:: THE INPUT

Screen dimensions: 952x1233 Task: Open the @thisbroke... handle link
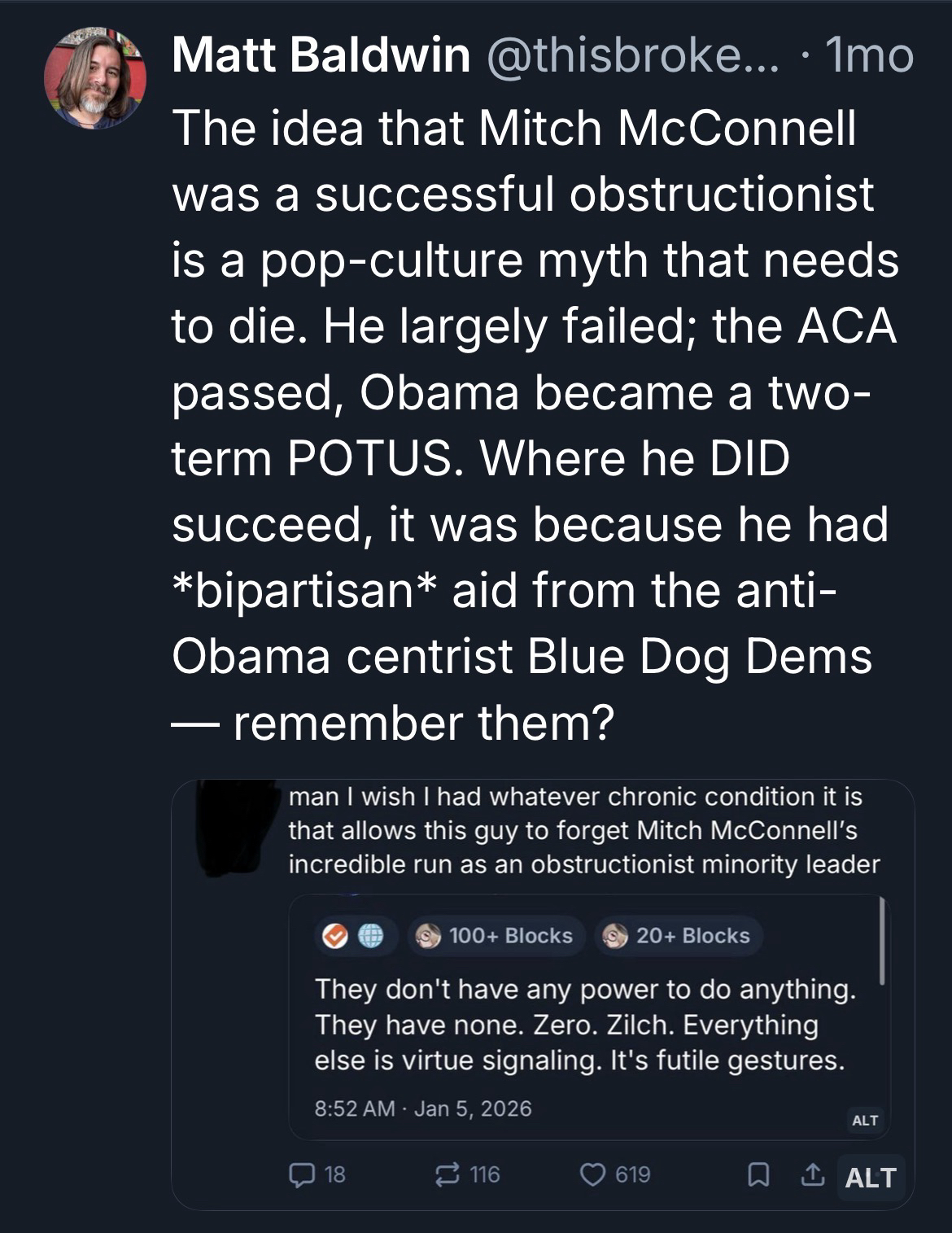click(631, 56)
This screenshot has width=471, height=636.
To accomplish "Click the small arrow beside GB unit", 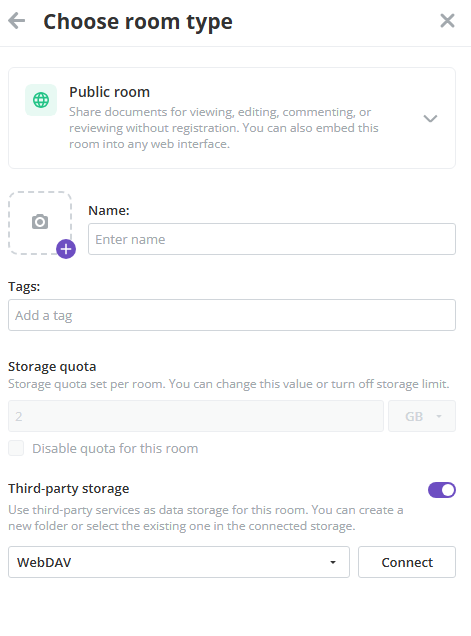I will (439, 416).
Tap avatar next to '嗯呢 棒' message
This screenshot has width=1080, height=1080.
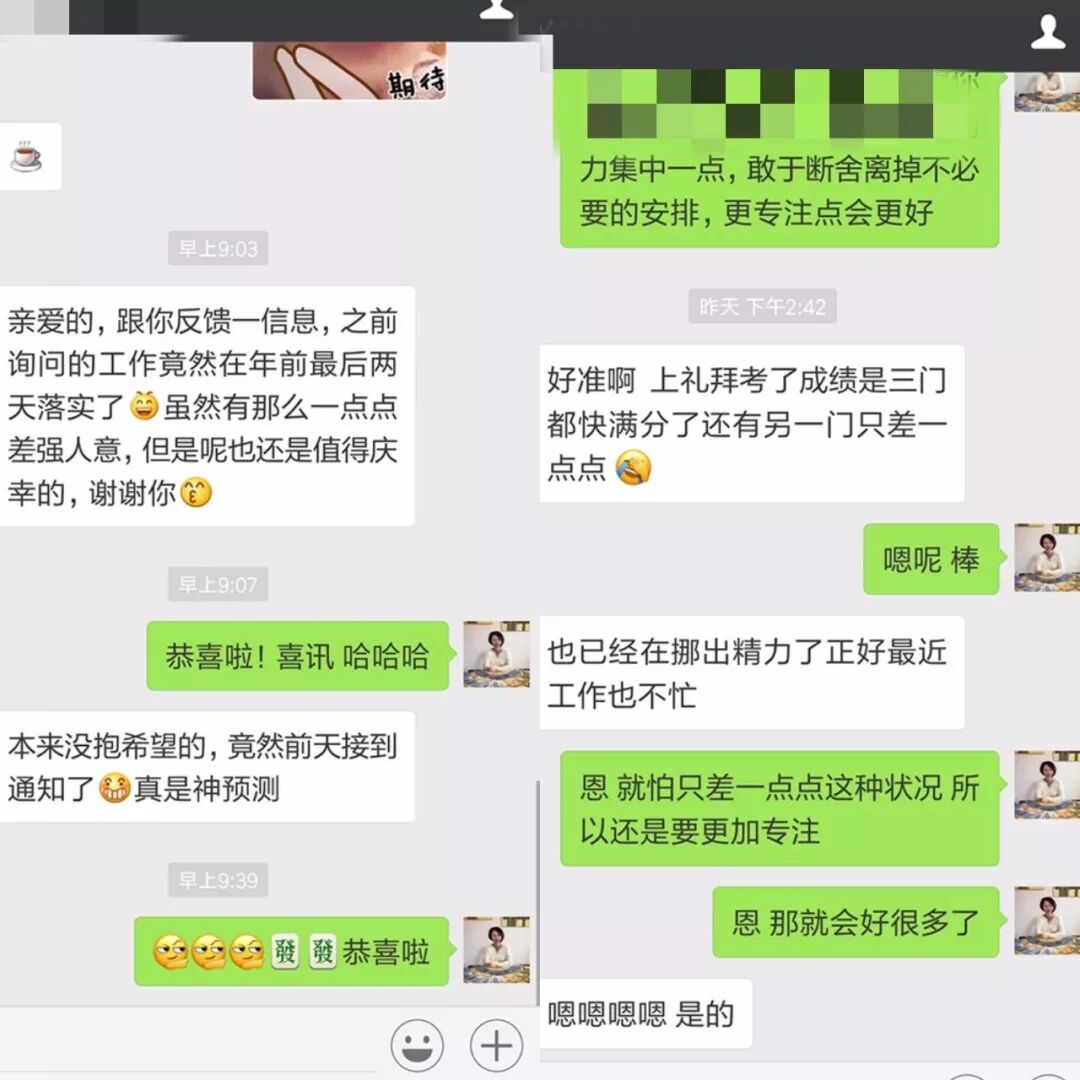[x=1047, y=557]
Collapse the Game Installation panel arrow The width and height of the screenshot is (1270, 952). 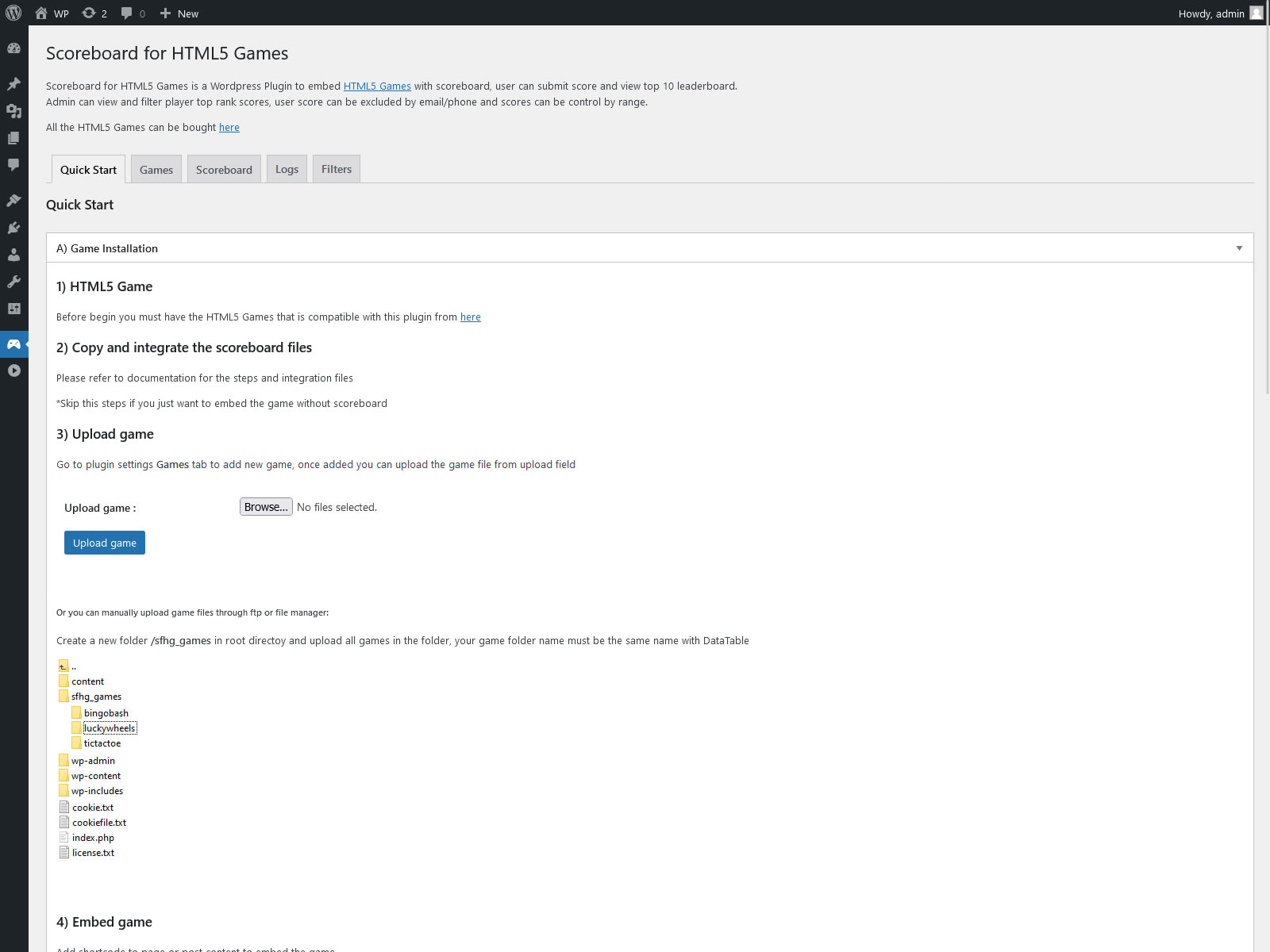(x=1238, y=248)
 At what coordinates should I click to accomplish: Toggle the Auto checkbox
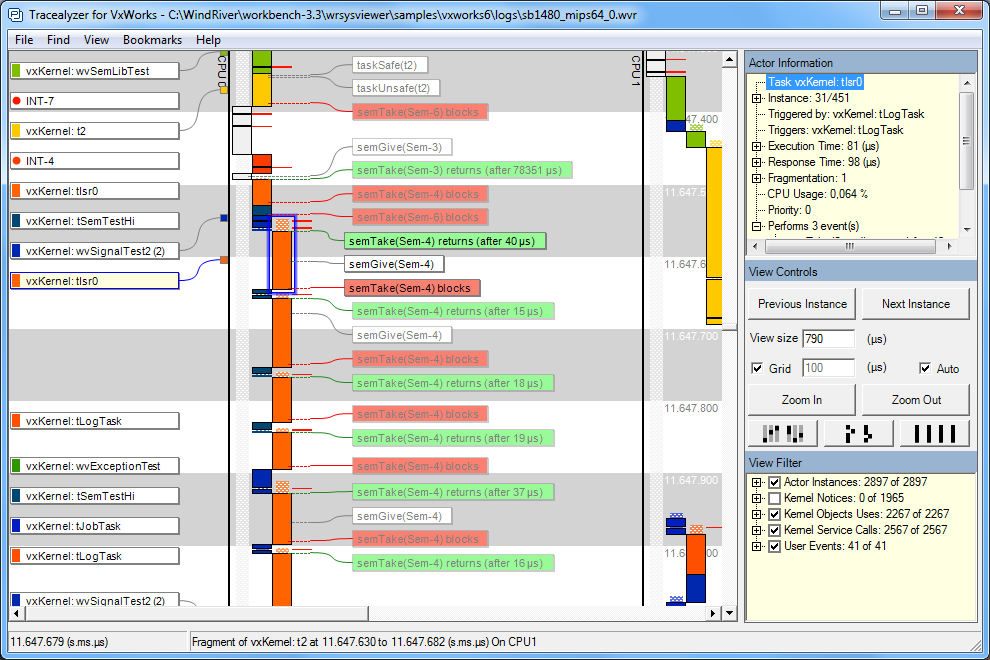pyautogui.click(x=925, y=369)
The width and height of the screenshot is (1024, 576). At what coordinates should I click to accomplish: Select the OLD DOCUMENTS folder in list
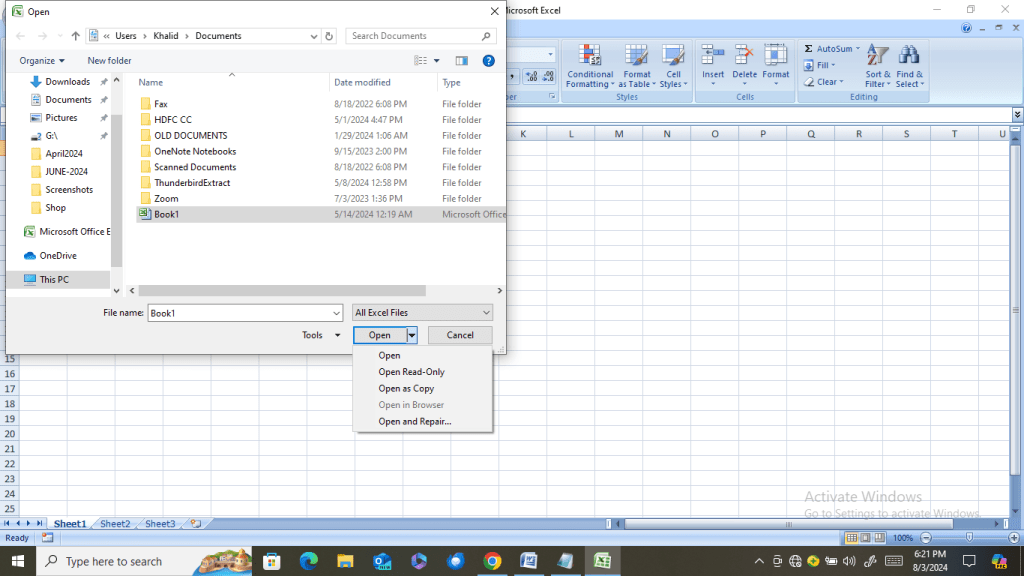(x=190, y=136)
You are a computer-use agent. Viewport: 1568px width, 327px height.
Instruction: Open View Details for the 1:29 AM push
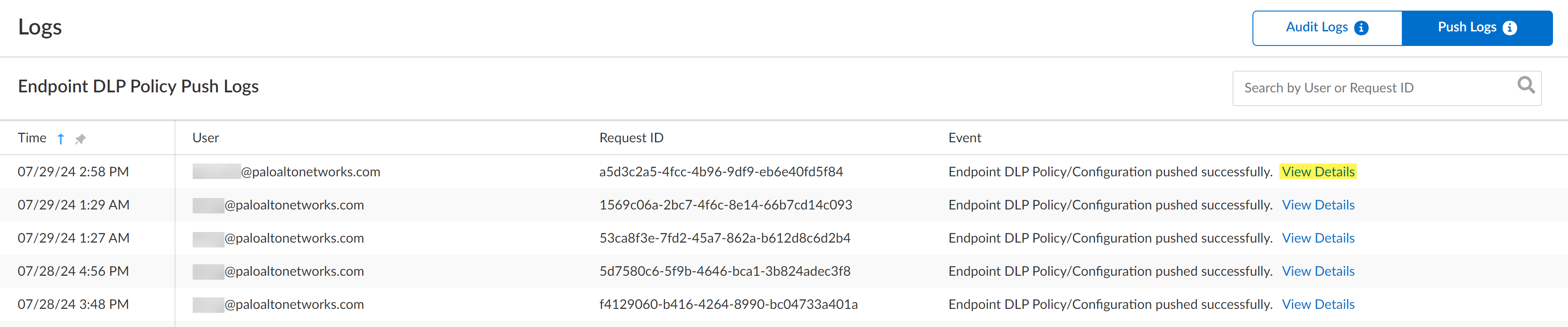coord(1318,205)
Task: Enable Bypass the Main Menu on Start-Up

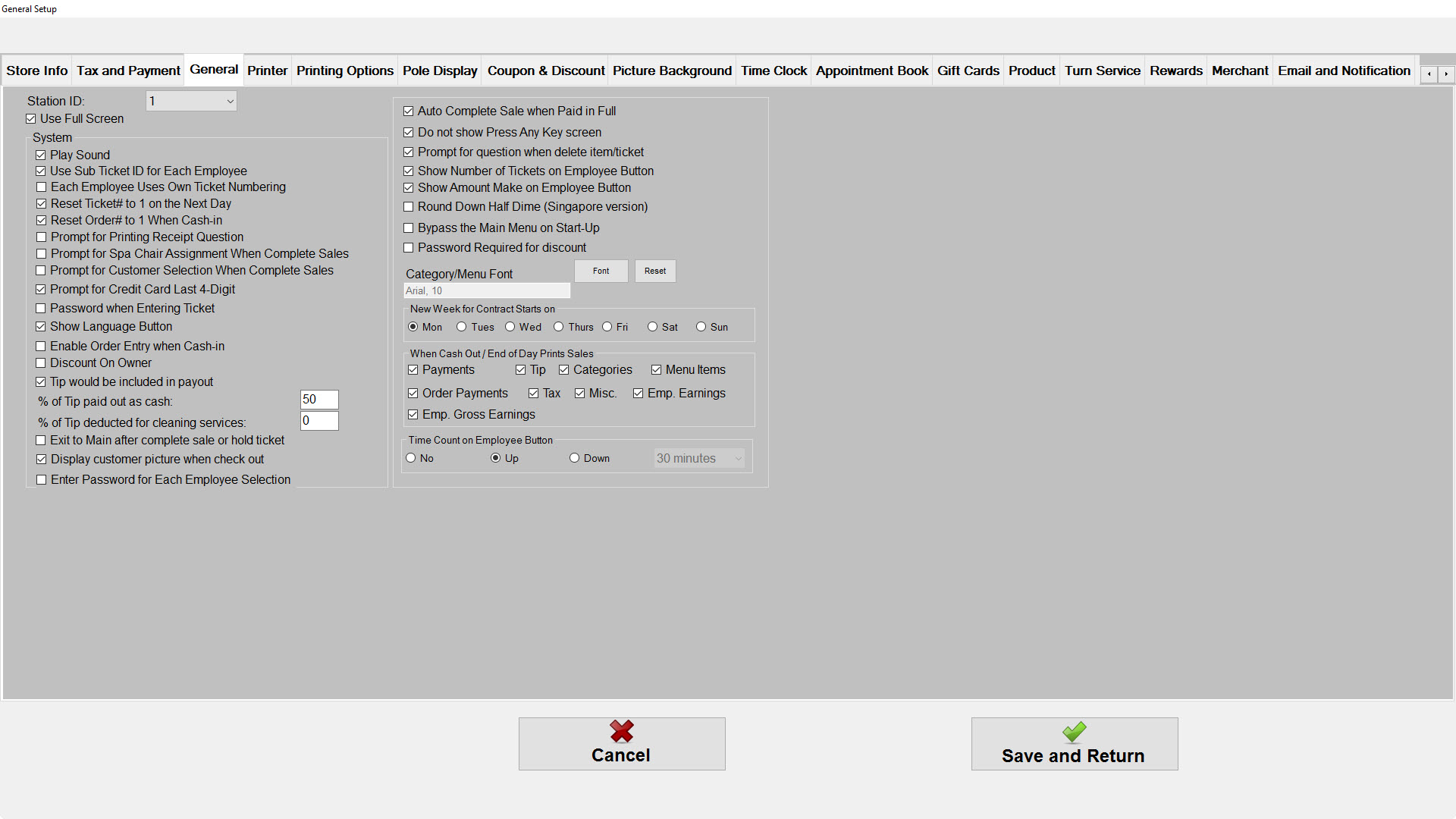Action: [409, 228]
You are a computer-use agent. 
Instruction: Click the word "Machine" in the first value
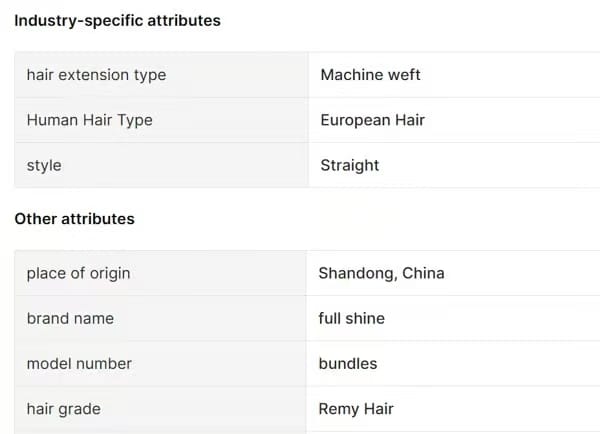click(352, 75)
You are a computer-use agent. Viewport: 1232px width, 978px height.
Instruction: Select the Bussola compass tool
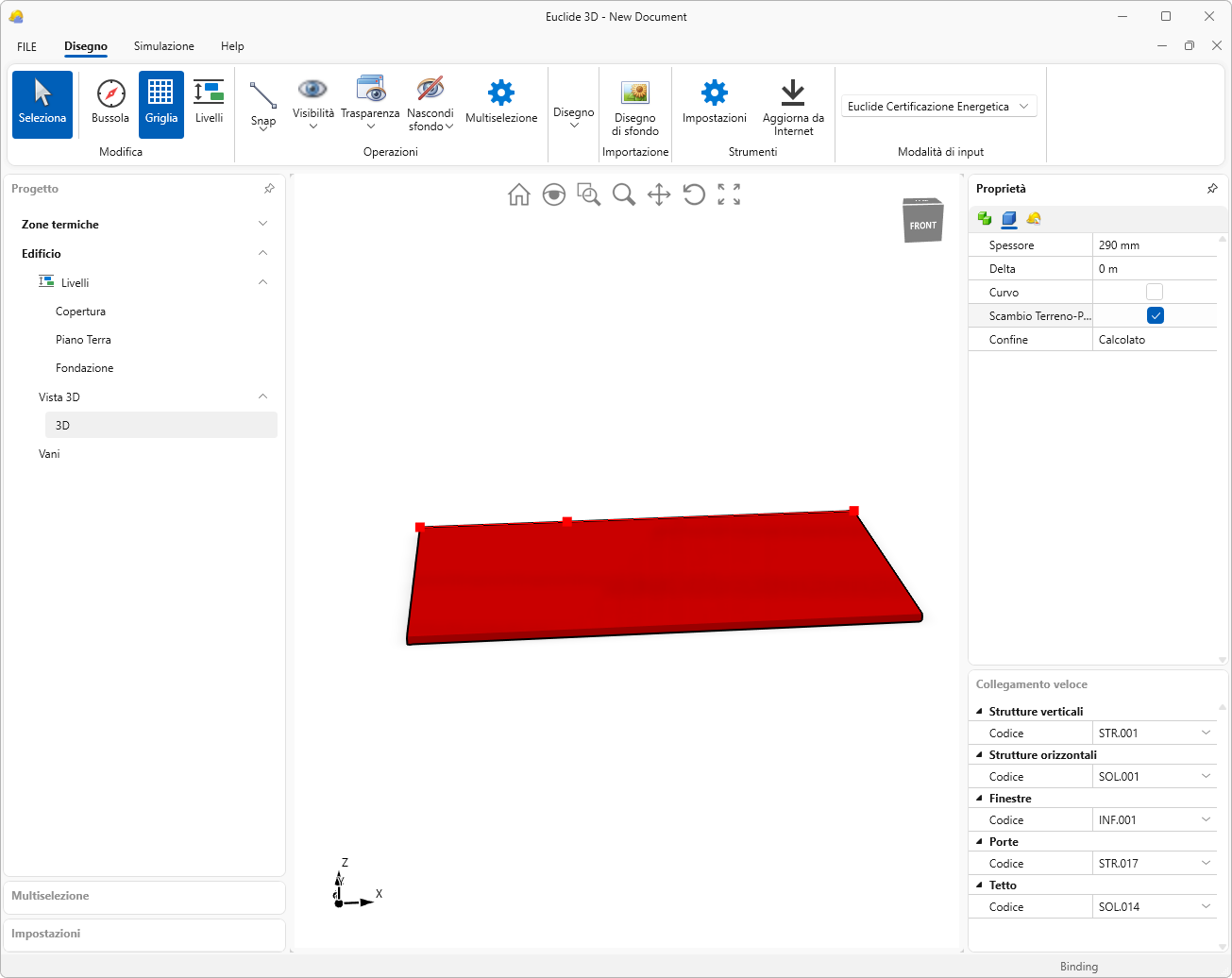[x=110, y=103]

::::

→ TASK INSTRUCTIONS
Rewrite the records from the line containing "At what coordinates should I click to accomplish: Toggle" through the line containing "click(352, 75)", inclusive, as a numbered list, with blank lines and pictures left out.

→ REPLY TO THE EXERCISE
1.  At what coordinates should I click to accomplish: Toggle the Auto checkbox
2. pyautogui.click(x=925, y=369)
3. The width and height of the screenshot is (1024, 576). At what coordinates should I click to accomplish: Select the OLD DOCUMENTS folder in list
4. (x=190, y=136)
5. You are a computer-use agent. Viewport: 1568px width, 327px height.
6. Instruction: Open View Details for the 1:29 AM push
7. coord(1318,205)
8. Task: Enable Bypass the Main Menu on Start-Up
9. Action: [409, 228]
10. You are a computer-use agent. 
11. Instruction: Click the word "Machine" in the first value
12. click(352, 75)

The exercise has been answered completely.